Make no mistake: The decision by Ontario’s Ministry of Environment and Energy to require that Toronto notify the public when bypasses occur is a huge decision.
The City of Toronto has been resistant to the idea. When the city released 1-billion litres of partially treated sewage into the lake during a massive storm in 2013, a city official told the national press that “it didn’t affect the water quality.” Samples collected by the city, province, and Waterkeeper showed otherwise.
When the Ministry’s decision became public, another city official stated that more alerts would desensitize the public.
And yet, I still believe that the City of Toronto is posed to become a leader on recreational water protection.
As Toronto goes, so goes the Great Lakes. The city is the largest in the country. Its political influence rivals, if not equals, the Ministry of the Environment’s.
When Toronto sits down with the province to negotiate the sewage bypass notice rules, it has a choice: be a leader and advocate for a public alerts system that responds to the needs and desires of Torontonians or push back against the regulator and argue for the minimum information-sharing that the public will bear.

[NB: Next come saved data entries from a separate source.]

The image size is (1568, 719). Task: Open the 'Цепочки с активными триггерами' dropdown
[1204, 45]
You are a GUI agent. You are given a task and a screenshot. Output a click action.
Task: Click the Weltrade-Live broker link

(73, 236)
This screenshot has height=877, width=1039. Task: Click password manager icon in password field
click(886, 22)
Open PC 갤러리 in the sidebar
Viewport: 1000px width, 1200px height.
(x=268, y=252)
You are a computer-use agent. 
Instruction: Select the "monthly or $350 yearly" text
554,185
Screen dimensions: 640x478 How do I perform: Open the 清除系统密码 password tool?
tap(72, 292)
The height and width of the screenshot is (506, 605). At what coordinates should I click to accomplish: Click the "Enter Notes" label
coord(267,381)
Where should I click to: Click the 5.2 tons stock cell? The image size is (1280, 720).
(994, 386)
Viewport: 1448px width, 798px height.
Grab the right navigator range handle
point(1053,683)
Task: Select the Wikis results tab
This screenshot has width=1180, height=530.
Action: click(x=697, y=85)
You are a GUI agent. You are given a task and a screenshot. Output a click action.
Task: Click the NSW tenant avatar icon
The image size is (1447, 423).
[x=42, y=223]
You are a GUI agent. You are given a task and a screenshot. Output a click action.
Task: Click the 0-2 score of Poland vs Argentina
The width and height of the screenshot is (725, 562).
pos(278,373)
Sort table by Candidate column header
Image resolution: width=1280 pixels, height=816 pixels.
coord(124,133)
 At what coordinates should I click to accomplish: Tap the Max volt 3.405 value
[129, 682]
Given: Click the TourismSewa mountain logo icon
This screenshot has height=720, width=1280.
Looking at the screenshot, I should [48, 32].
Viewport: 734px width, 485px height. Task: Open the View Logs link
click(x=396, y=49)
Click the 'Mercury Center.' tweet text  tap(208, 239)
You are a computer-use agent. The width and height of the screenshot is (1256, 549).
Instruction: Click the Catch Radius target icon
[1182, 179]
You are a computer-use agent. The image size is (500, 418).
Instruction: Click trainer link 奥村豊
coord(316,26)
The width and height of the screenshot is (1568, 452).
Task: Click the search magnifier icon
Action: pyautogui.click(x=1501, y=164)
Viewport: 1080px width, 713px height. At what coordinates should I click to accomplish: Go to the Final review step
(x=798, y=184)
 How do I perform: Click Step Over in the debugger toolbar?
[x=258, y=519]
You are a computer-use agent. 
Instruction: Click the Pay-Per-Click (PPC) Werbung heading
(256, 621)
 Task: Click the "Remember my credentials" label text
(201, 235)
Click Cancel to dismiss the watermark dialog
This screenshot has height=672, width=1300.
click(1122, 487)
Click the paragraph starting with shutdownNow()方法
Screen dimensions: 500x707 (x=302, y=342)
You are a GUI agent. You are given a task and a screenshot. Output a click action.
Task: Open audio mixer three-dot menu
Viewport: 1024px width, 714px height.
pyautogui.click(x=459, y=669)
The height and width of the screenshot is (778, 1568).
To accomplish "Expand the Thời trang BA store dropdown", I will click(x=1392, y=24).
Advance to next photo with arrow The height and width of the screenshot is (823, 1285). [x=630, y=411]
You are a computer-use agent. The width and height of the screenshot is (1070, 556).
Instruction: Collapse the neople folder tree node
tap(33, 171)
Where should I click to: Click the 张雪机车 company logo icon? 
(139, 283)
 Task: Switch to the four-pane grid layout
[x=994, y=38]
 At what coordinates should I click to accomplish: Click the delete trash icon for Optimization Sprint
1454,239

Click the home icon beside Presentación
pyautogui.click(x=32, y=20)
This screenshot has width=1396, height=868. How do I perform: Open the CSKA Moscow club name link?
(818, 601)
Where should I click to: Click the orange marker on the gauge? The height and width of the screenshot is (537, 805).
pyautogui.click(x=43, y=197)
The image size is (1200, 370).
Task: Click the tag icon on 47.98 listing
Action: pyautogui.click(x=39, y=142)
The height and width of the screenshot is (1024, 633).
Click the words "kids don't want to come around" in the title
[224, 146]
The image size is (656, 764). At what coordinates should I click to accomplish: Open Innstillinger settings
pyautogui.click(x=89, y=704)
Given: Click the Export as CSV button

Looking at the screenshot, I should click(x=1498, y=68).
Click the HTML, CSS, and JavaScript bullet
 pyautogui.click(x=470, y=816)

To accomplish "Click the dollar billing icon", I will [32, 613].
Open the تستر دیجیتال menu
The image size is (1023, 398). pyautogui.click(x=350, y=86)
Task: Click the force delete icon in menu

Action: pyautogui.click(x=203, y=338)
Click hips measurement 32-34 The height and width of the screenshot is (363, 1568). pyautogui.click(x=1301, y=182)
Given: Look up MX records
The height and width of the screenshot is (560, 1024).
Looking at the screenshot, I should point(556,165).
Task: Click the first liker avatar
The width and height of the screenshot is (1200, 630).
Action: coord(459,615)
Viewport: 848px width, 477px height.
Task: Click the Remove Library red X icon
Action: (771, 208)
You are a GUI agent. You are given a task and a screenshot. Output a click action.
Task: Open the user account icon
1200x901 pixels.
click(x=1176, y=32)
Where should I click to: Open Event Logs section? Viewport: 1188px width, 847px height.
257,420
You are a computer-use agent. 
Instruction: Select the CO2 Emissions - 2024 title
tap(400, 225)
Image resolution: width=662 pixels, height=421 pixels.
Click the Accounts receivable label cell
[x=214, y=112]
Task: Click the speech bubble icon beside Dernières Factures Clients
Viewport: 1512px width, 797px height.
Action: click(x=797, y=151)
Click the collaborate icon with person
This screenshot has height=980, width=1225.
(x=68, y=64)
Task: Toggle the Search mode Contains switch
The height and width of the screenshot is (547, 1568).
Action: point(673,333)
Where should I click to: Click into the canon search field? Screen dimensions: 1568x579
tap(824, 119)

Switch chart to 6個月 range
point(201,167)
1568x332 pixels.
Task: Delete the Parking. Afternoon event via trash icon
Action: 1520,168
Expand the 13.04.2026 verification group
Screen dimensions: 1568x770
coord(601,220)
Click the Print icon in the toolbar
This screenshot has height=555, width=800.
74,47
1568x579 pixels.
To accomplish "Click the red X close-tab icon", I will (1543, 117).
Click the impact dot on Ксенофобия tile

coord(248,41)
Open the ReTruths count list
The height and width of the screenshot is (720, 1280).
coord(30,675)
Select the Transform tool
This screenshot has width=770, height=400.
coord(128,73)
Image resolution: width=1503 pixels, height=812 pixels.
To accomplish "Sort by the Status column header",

The leadership option is obviously the best when it comes to protecting public health and respecting residents’ right to know what is in their lake.
It’s the best option both for Torontonians and for Ontarians at large.
The province has already indicated that what happens in Toronto should be rolled out to other parts of Ontario. For the millions of beach-goers, paddlers, and boaters who adore the province’s waterbodies, let’s hope it is a great system.